I left the glue to dry overnight. Once it was set I cleaned off some of the excess glue. I used wood filler putty (sawdust and glue works equally well) and filled in all of the cracks where the moulding meets the mdf, where I split the moulding, where the mitred corners meet, and where I glued small pieces together when I ran out of moulding. Let that set overnight and then sand it smooth using a sanding blog or various grits of sandpaper.
You can see where I used wood filler to fix the messy mitre joint.
I also cut a few pieces of hardboard to make small permanent bridges on a few pieces. This is optional but for skirmish games I thought some walkways would be nice. You can also add some junk on the bottom of what will be the canal before painting so you have some floating debris.

Once this was complete I brushed off the dust and spray painted them outside using a matte grey primer.

The set so far. You can see that the different pieces allow for a lot of different options. This is more than I will ever use at once on my 4' x 4' skirmish table.
You can see where this leaves us now.

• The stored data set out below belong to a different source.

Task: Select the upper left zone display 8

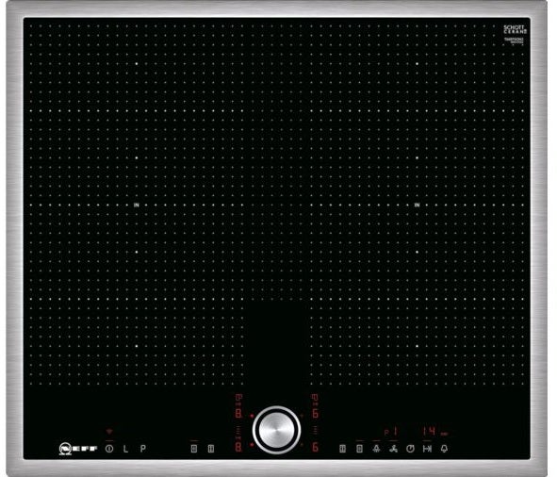Action: [238, 414]
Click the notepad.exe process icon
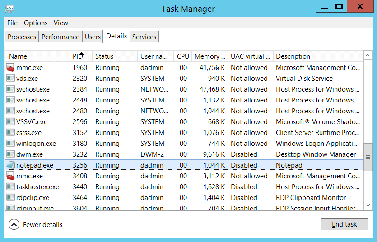Image resolution: width=377 pixels, height=242 pixels. pos(10,165)
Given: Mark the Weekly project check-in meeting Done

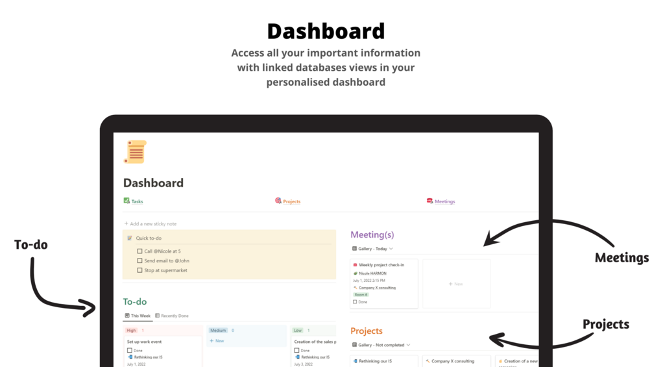Looking at the screenshot, I should click(x=355, y=302).
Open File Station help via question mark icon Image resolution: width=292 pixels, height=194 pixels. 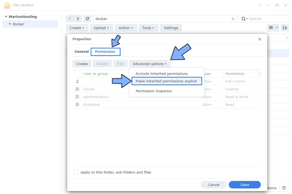260,5
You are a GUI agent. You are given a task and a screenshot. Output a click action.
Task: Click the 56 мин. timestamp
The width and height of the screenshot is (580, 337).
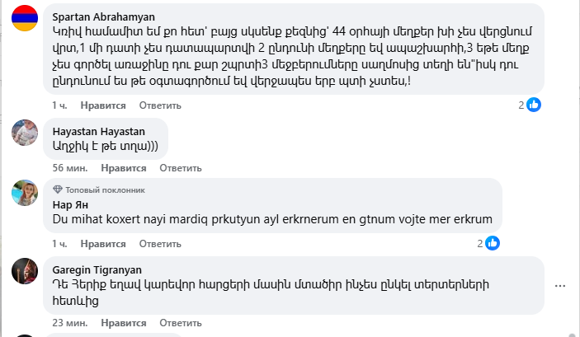70,167
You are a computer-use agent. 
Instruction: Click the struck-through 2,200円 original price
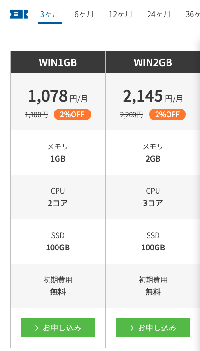point(132,115)
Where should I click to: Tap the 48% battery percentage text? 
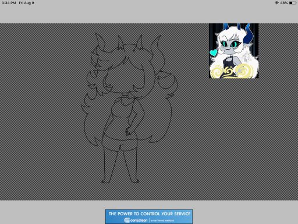click(x=284, y=3)
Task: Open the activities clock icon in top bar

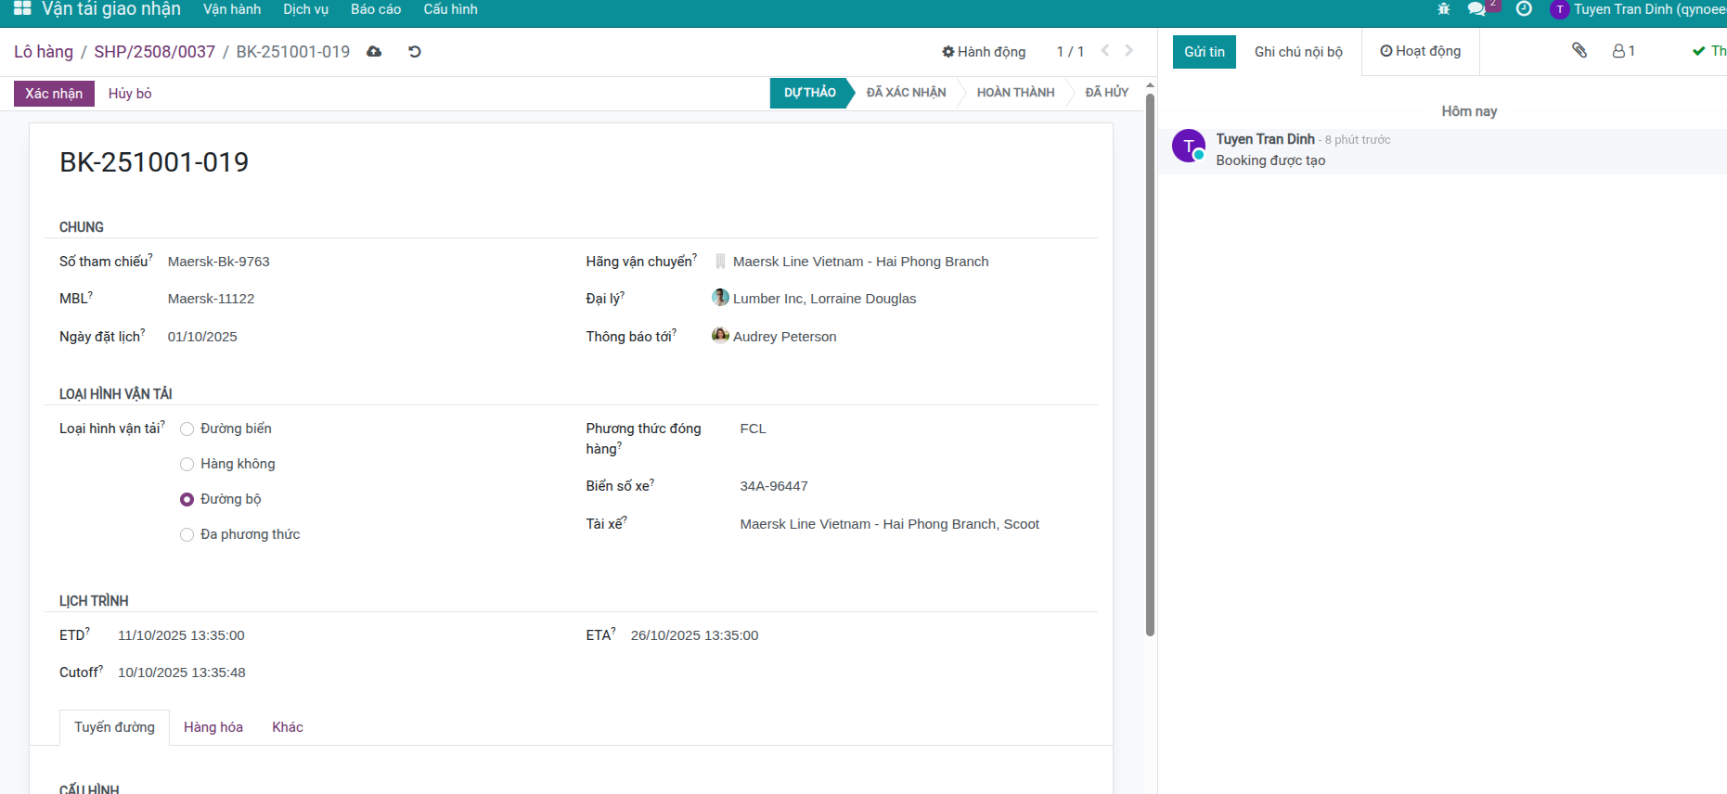Action: [x=1524, y=9]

The current set includes the following:
-4 12" straight sections (1 with bridge)
-1 12" section with intersection
-3 6" 90 degree corners
-1 terminus
-2 6" straight sections
The painted sections can be seen here.

5 comments:

  1. Thanks for adding my blog. All my hobby projects are on hold as I try and try to find a job.

    ReplyDelete
  2. Have you done anything more with the canal as it looks awesome! Just looking at the rest of the terrain you've built on the blog and it's really impressive.

    ReplyDelete
  3. SW1-Thanks for visiting. Well, I moved the canal from one box to another... I have not done any more work on it. I should sit down and do it. It will only take a few hours to finish it off.

    ReplyDelete
  4. I recently volunteered to build some roads and/or rivers for our small gaming group and being a complete terrain modelling novice I started to trawl the web for examples. Your canal system has really inspired me (and shown me how relatively easy it can be to do).

    I've now also read all (i think) of your excellent terrain articles and am full of ideas :)

    Thanks

    ReplyDelete
    Replies
    1. I'm glad they helped you. I'm actually making some river sections at the moment. If you send me an email through the contact section I can send you some pictures of them. They are almost done but I probably won't post them up here for a few more weeks (I am a bit behind on my posting).